본문 바로가기
Computer Vision

[Object Tracking] SORT(Simple Online and Realtime Tracking) 논문 정리

by hymndaniel 2023. 3. 13.
Detection
CNN base 감지 모델 사용
검토 모델 : ACF, FrRCNN(ZF), FrRCNN(VGG16) 
FrRCNN(VGG16) -> Detection(Recall, Precision), Tracking(ID switching, MOTA) 항목에서 가장 나은 성능을 보임

 

Estimation Model
State of each target
Bounding Box의 Geometry

u, v = BB의 중심좌표 x, y / s = BB의 면적 / r = BB의 종횡비(상수로 취급)

 

 

Data Association
새로운 Detected object를 기존의 target에 할당
1. 기존 target의 BB geometry는 현재 frame에서 새로운 위치를 예측하여 추정
2. 기존 target으로 예측된 모든 BB와 각 detected object 사이의 IOU distance로 assignment cost matrix 계산 (IOUmin을 설정해서 IOU가 임계치보다 작으면 assignment에서 제외)
3. Hungarian algorithm으로 assignment problem 해결

 

Creation and Deletion of Track Indentities
Detected object가 이미지에 포함됨에 따라 고유 ID가 생성/삭제 되어야함
IOUmin 보다 적은 중첩이 있는 감지도 추적되지 않은 객체의 존재를 나타내기 위해 모두 고려 -> 속도가 0인 BB로 초기화 -> 속도 성분의 공분산은 불확실성을 반영하여 큰 값으로 초기화됨
오탐 추적을 방지하기 위해 일정기간의 유예기간을 거침 -> TLost 프레임동안 감지되지 않으면 Track 종료

 

 

SORT flowchart

 

# sort.py start point
if __name__ == '__main__':
  # all train
  args = parse_args()
  display = args.display
  phase = args.phase
  total_time = 0.0
  total_frames = 0
  colours = np.random.rand(32, 3) #used only for display
  if(display):
    if not os.path.exists('mot_benchmark'):
      print('\n\tERROR: mot_benchmark link not found!\n\n    Create a symbolic link to the MOT benchmark\n    (https://motchallenge.net/data/2D_MOT_2015/#download). E.g.:\n\n    $ ln -s /path/to/MOT2015_challenge/2DMOT2015 mot_benchmark\n\n')
      exit()
    plt.ion()
    fig = plt.figure()
    ax1 = fig.add_subplot(111, aspect='equal')
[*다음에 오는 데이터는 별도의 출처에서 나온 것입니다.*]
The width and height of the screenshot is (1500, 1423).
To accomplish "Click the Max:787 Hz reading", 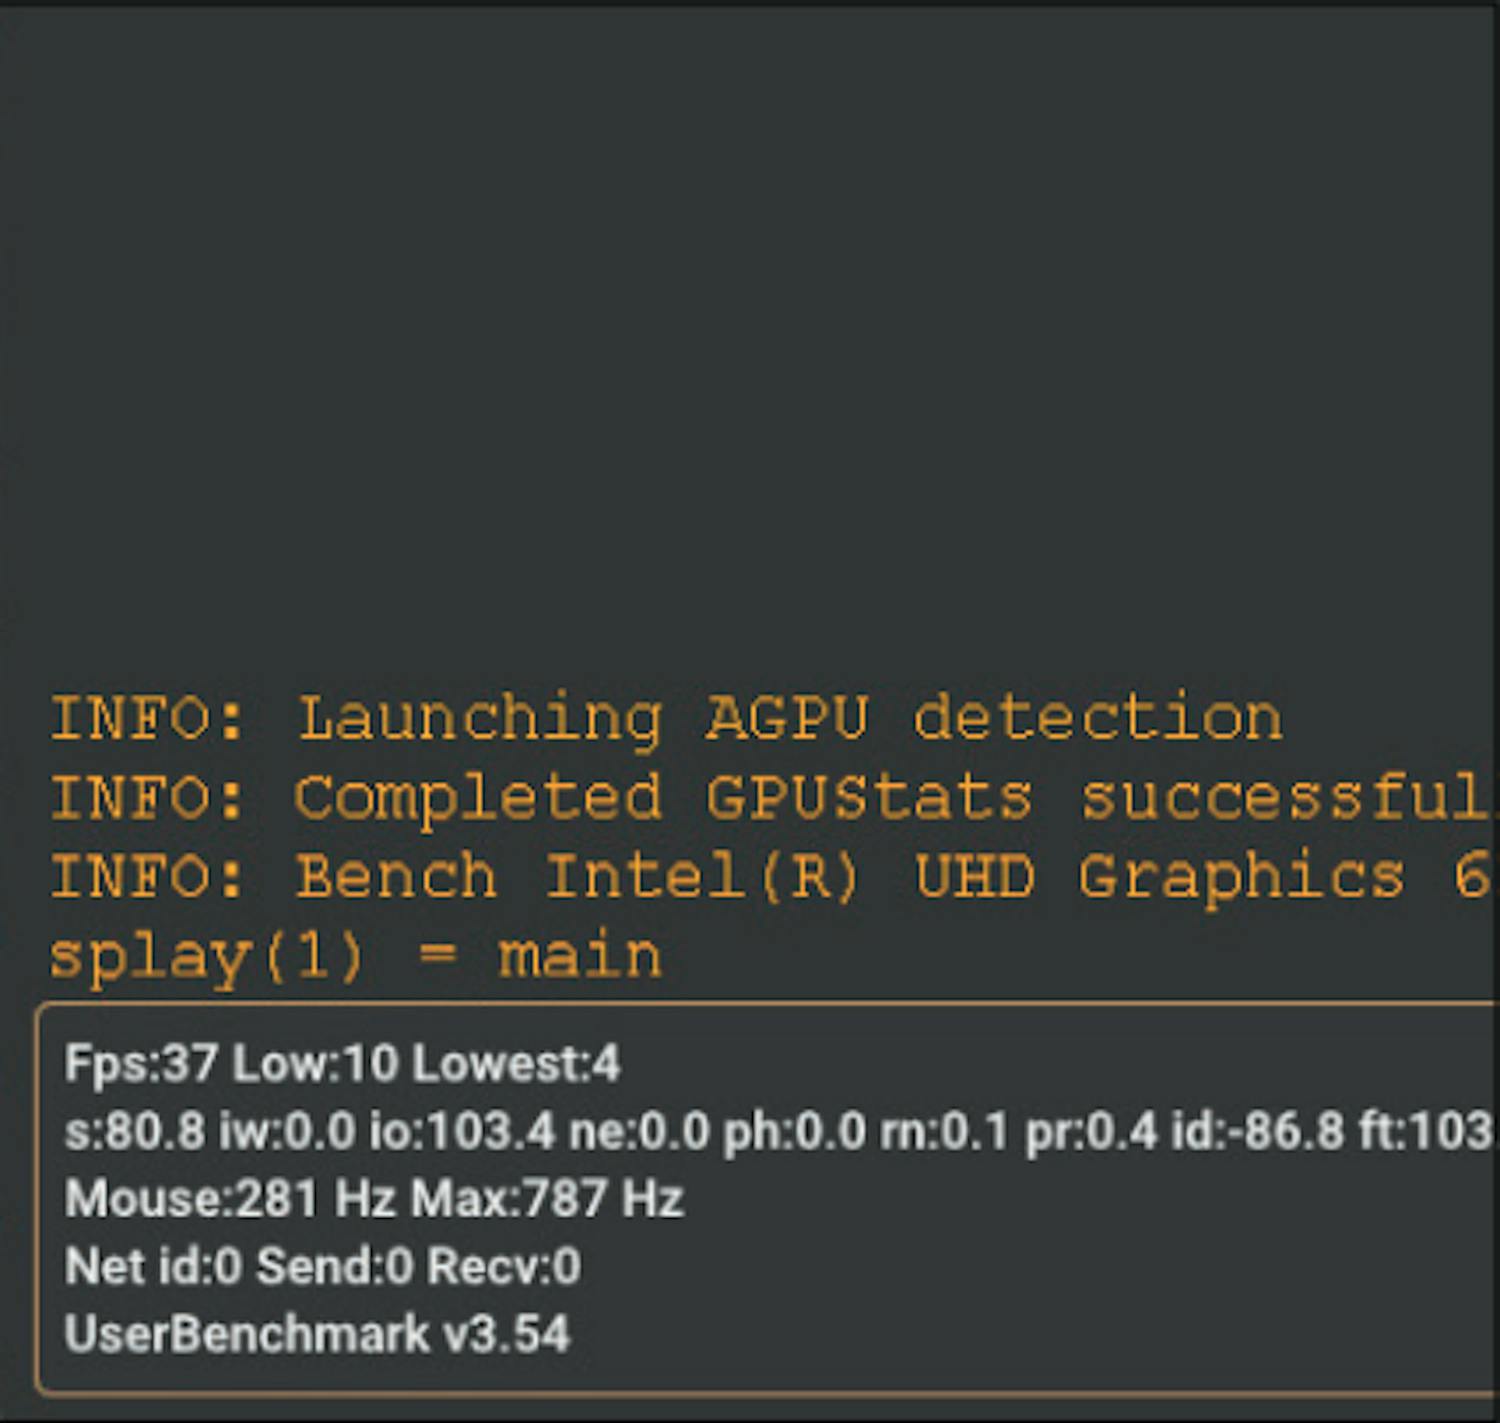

  if not os.path.exists('output'):
    os.makedirs('output')
  pattern = os.path.join(args.seq_path, phase, '*', 'det', 'det.txt')
  for seq_dets_fn in glob.glob(pattern):
    mot_tracker = Sort(max_age=args.max_age, 
                       min_hits=args.min_hits,
                       iou_threshold=args.iou_threshold) #create instance of the SORT tracker
    seq_dets = np.loadtxt(seq_dets_fn, delimiter=',')
    seq = seq_dets_fn[pattern.find('*'):].split(os.path.sep)[0]
    
    with open(os.path.join('output', '%s.txt'%(seq)),'w') as out_file:
      print("Processing %s."%(seq))
      for frame in range(int(seq_dets[:,0].max())):
        frame += 1 #detection and frame numbers begin at 1
        dets = seq_dets[seq_dets[:, 0]==frame, 2:7]
        dets[:, 2:4] += dets[:, 0:2] #convert to [x1,y1,w,h] to [x1,y1,x2,y2]
        total_frames += 1

        if(display):
          fn = os.path.join('mot_benchmark', phase, seq, 'img1', '%06d.jpg'%(frame))
          im =io.imread(fn)
          ax1.imshow(im)
          plt.title(seq + ' Tracked Targets')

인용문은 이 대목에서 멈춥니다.